[ ] Measuring inference speed metrics for hosted and local LLM

Measuring inference speed metrics for hosted and local LLM

Snippet

GenAI-Perf is a command line tool for measuring the throughput and latency of generative AI models as served through an inference server. For large language models (LLMs), GenAI-Perf provides metrics such as output token throughput, time to first token, inter token latency, and request throughput. For a full list of metrics please see the Metrics section.

Users specify a model name, an inference server URL, the type of inputs to use (synthetic or from dataset), and the type of load to generate (number of concurrent requests, request rate).

GenAI-Perf generates the specified load, measures the performance of the inference server and reports the metrics in a simple table as console output. The tool also logs all results in a csv file that can be used to derive additional metrics and visualizations. The inference server must already be running when GenAI-Perf is run.

[!Note] GenAI-Perf is currently in early release and under rapid development. While we will try to remain consistent, command line options and functionality are subject to change as the tool matures.

Installation

Triton SDK Container

Available starting with the 24.03 release of the Triton Server SDK container.

Run the Triton Inference Server SDK docker container:

export RELEASE="mm.yy" # e.g. export RELEASE="24.03"

docker run -it --net=host --gpus=all  nvcr.io/nvidia/tritonserver:${RELEASE}-py3-sdk

Run GenAI-Perf:

genai-perf --help

From Source

This method requires that Perf Analyzer is installed in your development environment and that you have at least Python 3.10 installed. To build Perf Analyzer from source, see here.

export RELEASE="mm.yy" # e.g. export RELEASE="24.03"

pip install "git+https://github.com/triton-inference-server/client.git@r${RELEASE}#subdirectory=src/c++/perf_analyzer/genai-perf"

Run GenAI-Perf:

genai-perf --help

Quick Start

Measuring Throughput and Latency of GPT2 using Triton + TensorRT-LLM

Running GPT2 on Triton Inference Server using TensorRT-LLM

See instructions

Running GenAI-Perf

Run Triton Inference Server SDK container:

export RELEASE="mm.yy" # e.g. export RELEASE="24.03"

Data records
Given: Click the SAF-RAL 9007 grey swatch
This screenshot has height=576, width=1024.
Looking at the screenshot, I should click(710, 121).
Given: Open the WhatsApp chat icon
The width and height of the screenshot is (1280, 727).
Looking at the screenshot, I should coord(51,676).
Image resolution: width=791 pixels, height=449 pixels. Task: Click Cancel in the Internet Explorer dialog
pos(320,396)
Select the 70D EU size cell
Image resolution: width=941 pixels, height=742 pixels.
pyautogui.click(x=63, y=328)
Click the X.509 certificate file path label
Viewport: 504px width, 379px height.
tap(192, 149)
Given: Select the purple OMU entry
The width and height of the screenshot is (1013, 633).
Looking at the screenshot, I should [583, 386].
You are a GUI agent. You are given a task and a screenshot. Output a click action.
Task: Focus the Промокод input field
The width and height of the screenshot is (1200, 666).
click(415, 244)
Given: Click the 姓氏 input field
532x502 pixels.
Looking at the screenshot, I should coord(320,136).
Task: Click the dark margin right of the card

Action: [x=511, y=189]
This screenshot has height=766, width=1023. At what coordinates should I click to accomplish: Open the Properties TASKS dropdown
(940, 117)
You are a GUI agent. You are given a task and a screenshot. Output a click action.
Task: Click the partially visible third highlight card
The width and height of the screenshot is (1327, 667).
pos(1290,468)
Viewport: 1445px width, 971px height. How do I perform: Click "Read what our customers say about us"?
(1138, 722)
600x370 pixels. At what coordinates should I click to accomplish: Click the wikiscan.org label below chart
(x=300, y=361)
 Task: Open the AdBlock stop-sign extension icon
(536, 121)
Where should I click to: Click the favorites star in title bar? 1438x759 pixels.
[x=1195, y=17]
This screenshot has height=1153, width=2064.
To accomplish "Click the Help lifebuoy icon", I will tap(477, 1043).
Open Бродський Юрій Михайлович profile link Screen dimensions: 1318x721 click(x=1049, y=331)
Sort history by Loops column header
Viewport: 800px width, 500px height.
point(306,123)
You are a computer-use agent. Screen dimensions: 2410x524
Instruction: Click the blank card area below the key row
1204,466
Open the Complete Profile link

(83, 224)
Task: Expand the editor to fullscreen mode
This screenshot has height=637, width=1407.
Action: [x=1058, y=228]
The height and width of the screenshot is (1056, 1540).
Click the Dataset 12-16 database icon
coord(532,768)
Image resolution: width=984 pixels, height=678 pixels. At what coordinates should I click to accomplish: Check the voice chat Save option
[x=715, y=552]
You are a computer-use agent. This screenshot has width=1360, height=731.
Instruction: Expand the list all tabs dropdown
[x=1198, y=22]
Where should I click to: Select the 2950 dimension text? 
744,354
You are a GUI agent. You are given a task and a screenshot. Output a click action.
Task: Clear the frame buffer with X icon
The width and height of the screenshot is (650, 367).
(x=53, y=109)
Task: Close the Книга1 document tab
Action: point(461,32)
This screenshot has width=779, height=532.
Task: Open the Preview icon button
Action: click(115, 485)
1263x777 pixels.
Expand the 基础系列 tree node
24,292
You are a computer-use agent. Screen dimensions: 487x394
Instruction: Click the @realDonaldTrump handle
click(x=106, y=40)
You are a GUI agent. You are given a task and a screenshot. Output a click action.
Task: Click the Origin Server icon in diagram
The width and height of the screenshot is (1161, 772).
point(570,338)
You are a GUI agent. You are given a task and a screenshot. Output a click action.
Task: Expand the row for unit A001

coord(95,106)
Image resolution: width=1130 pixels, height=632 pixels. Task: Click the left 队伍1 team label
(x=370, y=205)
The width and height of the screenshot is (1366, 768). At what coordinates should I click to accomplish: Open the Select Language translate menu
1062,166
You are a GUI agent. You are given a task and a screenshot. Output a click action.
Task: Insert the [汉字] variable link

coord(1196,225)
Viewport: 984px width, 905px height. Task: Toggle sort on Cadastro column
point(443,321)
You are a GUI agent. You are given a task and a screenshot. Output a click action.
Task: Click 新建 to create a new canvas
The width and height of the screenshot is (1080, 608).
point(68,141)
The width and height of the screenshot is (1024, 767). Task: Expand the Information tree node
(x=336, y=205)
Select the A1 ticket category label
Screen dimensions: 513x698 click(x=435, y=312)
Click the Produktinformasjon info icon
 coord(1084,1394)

WHAT TO WORK ON
(1) Answer these questions using the page on GenAI-Perf:
(a) For large language models, which metrics does GenAI-Perf provide?
(b) Starting with which release of the Triton Server SDK container is GenAI-Perf available?
(c) What is the minimum Python version required for installing from source?
(2) Write out the part of the page on GenAI-Perf from "[ ] Measuring" up to and including "the Metrics section.".
(3) Write what comes next in the page on GenAI-Perf, continuing after its final line.

ANSWERS FOR THE EXERCISE
(1)
(a) Output token throughput, time to first token, inter token latency, and request throughput.
(b) The 24.03 release.
(c) Python 3.10.

(2)
[ ] Measuring inference speed metrics for hosted and local LLM

Measuring inference speed metrics for hosted and local LLM

Snippet

GenAI-Perf is a command line tool for measuring the throughput and latency of generative AI models as served through an inference server. For large language models (LLMs), GenAI-Perf provides metrics such as output token throughput, time to first token, inter token latency, and request throughput. For a full list of metrics please see the Metrics section.

(3)
docker run -it --net=host --rm --gpus=all nvcr.io/nvidia/tritonserver:${RELEASE}-py3-sdk

Run GenAI-Perf:

genai-perf \
  -m gpt2 \
  --service-kind triton \
  --backend tensorrtllm \
  --prompt-source synthetic \
  --num-prompts 100 \
  --random-seed 123 \
  --synthetic-input-tokens-mean 200 \
  --synthetic-input-tokens-stddev 0 \
  --streaming \
  --output-tokens-mean 100 \
  --output-tokens-stddev 0 \
  --output-tokens-mean-deterministic \
  --tokenizer hf-internal-testing/llama-tokenizer \
  --concurrency 1 \
  --measurement-interval 4000 \
  --profile-export-file my_profile_export.json \
  --url localhost:8001

Example output:

                                                  LLM Metrics
┏━━━━━━━━━━━━━━━━━━━━━━━━━━┳━━━━━━━━━━━━━┳━━━━━━━━━━━━━┳━━━━━━━━━━━━━┳━━━━━━━━━━━━━┳━━━━━━━━━━━━━┳━━━━━━━━━━━━━┓
┃                Statistic ┃         avg ┃         min ┃         max ┃         p99 ┃         p90 ┃         p75 ┃
┡━━━━━━━━━━━━━━━━━━━━━━━━━━╇━━━━━━━━━━━━━╇━━━━━━━━━━━━━╇━━━━━━━━━━━━━╇━━━━━━━━━━━━━╇━━━━━━━━━━━━━╇━━━━━━━━━━━━━┩
│ Time to first token (ns) │  13,266,974 │  11,818,732 │  18,351,779 │  16,513,479 │  13,741,986 │  13,544,376 │
│ Inter token latency (ns) │   2,069,766 │      42,023 │  15,307,799 │   3,256,375 │   3,020,580 │   2,090,930 │
│     Request latency (ns) │ 223,532,625 │ 219,123,330 │ 241,004,192 │ 238,198,306 │ 229,676,183 │ 224,715,918 │
│         Num output token │         104 │         100 │         129 │         128 │         109 │         105 │
│          Num input token │         199 │         199 │         199 │         199 │         199 │         199 │
└──────────────────────────┴─────────────┴─────────────┴─────────────┴─────────────┴─────────────┴─────────────┘
Output token throughput (per sec): 460.42
Request throughput (per sec): 4.44

See Tutorial for additional examples.

Model Inputs

GenAI-Perf supports model input prompts from either synthetically generated inputs, or from the HuggingFace OpenOrca or CNN_DailyMail datasets. This is specified using the --input-dataset CLI option.

When the dataset is synthetic, you can specify the following options:

--num-prompts <int>: The number of unique prompts to generate as stimulus, >= 1.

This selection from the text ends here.